Home Christian Post Afghanistan faces humanitarian strain as mass displacement grows

Afghanistan faces humanitarian strain as mass displacement grows



Afghanistan — already struggling to feed its population — is facing a deepening humanitarian emergency as regional instability drives new waves of displacement.

By Nathan Morley

In 2025 alone, more than 1 million Afghans returned from Iran, overwhelming Afghanistan’s fragile aid system and triggering a fresh cycle of internal movement. The U.N. refugee agency has warned that forced or pressured returns could destabilize the wider region.

Now, a surge in U.S. and Israeli strikes inside Iran is raising fears of a broader refugee crisis. 

Listen to Nathan Morley’s report

As power grids fail, cities evacuate and security deteriorates, millions of people in Iran — including refugees displaced by earlier conflicts — are confronting a stark choice: stay or flee. Iran is not just another state caught in regional turmoil. It is one of the world’s largest refugee‑hosting countries, sheltering an estimated 3.8 million Afghans. That includes roughly 750,000 registered refugees and more than 2.6 million undocumented Afghans who escaped decades of war.

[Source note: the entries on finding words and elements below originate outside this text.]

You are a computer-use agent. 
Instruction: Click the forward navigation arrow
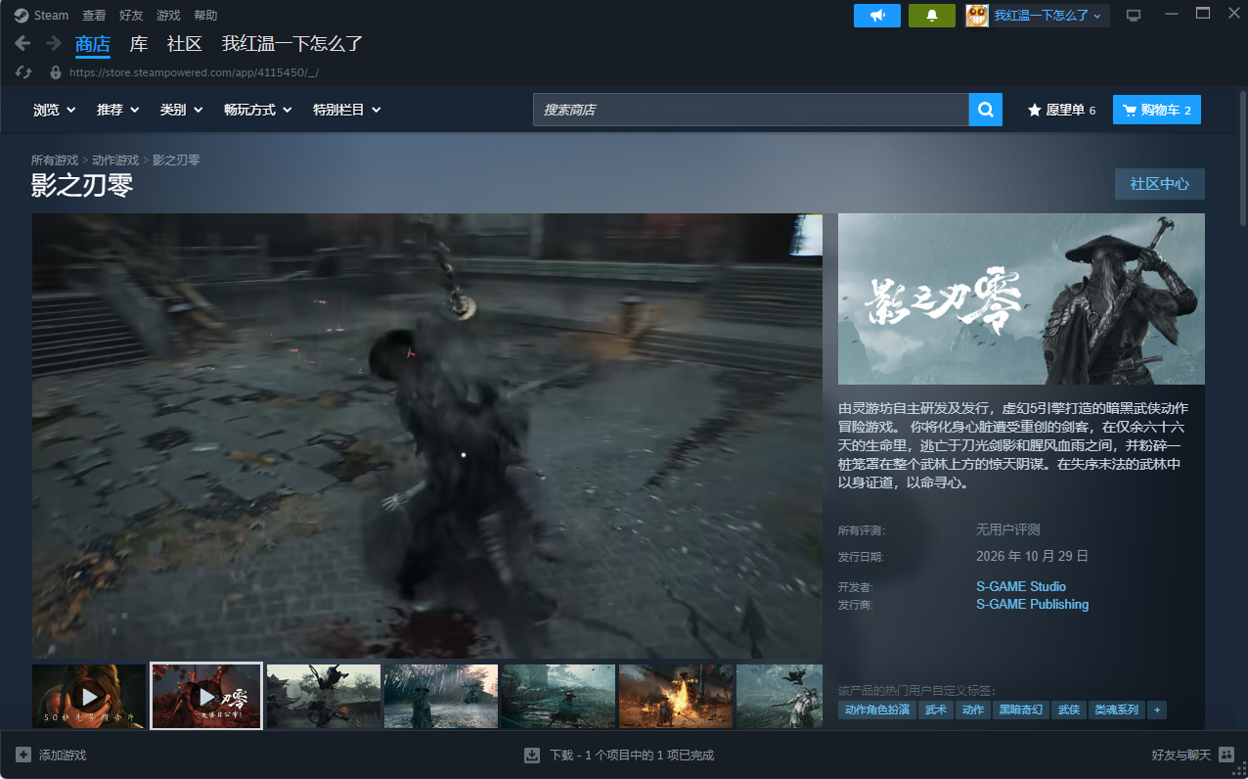pyautogui.click(x=54, y=44)
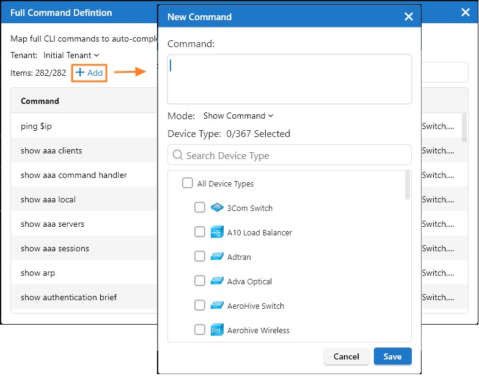The width and height of the screenshot is (479, 376).
Task: Click the 3Com Switch device icon
Action: [217, 208]
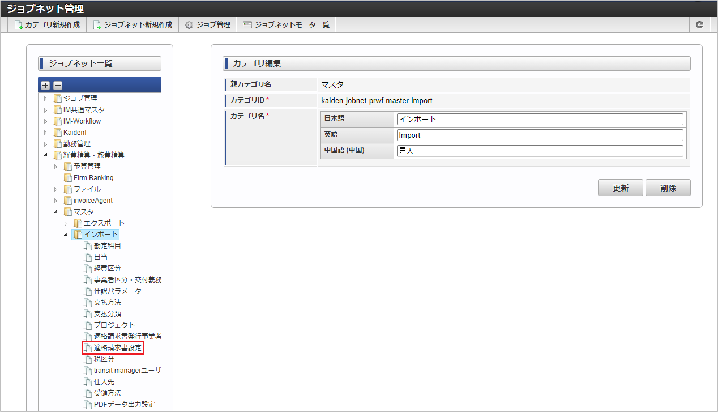Collapse the 経費精算・旅費精算 tree node
Image resolution: width=718 pixels, height=412 pixels.
pyautogui.click(x=46, y=155)
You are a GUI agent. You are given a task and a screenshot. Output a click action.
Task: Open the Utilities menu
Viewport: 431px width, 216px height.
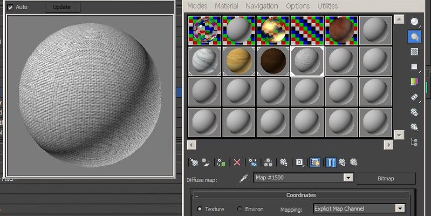click(327, 6)
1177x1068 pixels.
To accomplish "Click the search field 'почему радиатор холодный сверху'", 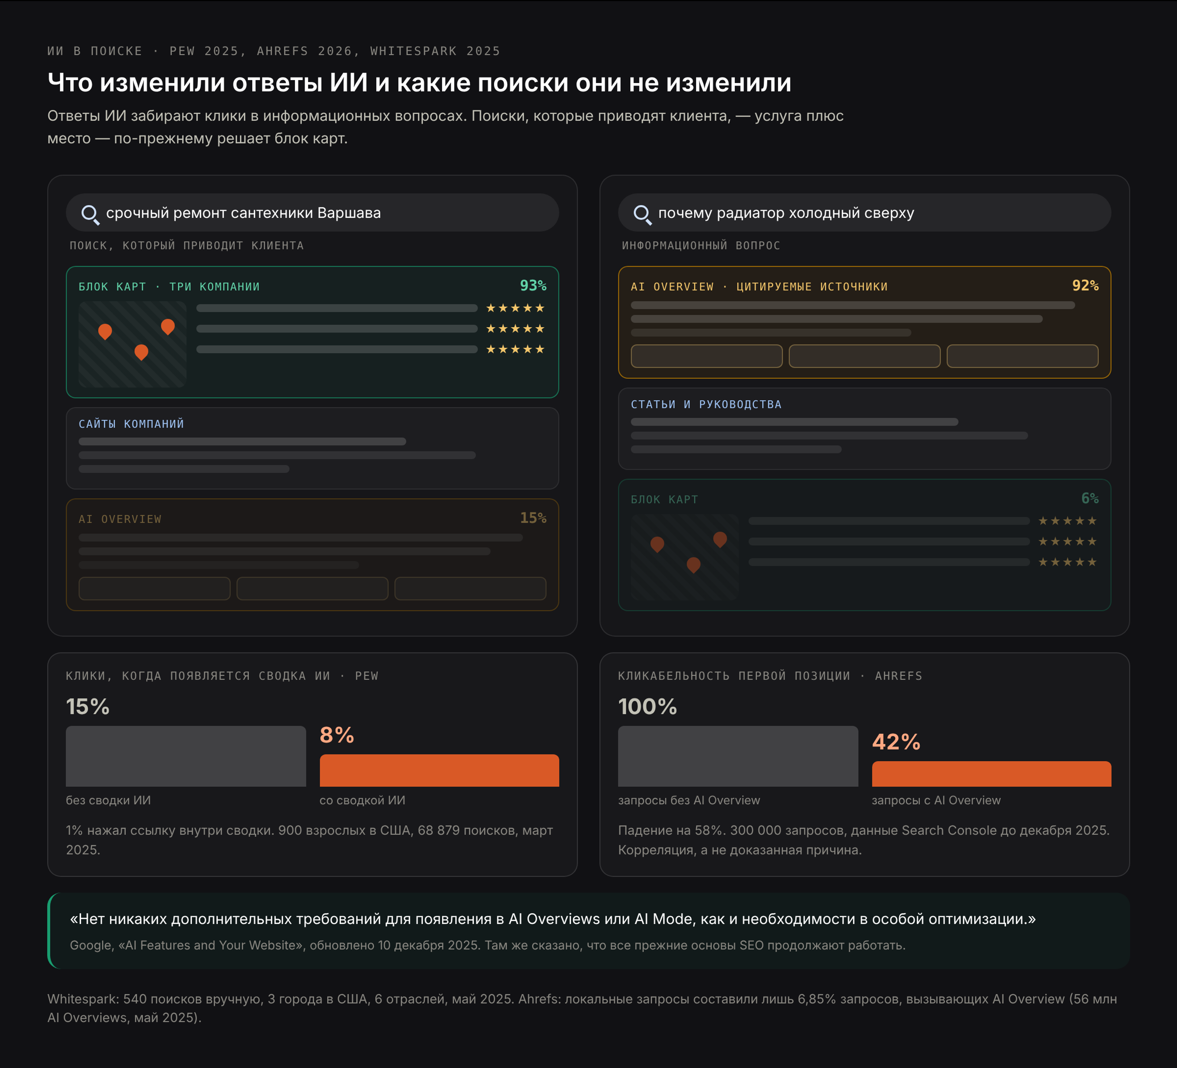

For many Afghan refugees in Iran, the current crisis compounds years of uncertainty. Large numbers have lived in the country for decades without permanent legal status. Economic pressure and political tensions have led to tighter migration rules and rising deportations. 

A parallel crisis is unfolding in Pakistan, home to around 3 million Afghan refugees. Over the past year, Islamabad has accelerated deportations of undocumented Afghans and those with expired temporary permits, saying it can no longer cope.  Kabul, already overwhelmed, is struggling to absorb the returnees — more than two‑thirds of whom have never lived in Afghanistan.

With humanitarian budgets stretched thin by donor cuts and U.S. aid freezes, many returnees face limited options for survival. Aid officials warn that some may attempt the dangerous journey toward Europe.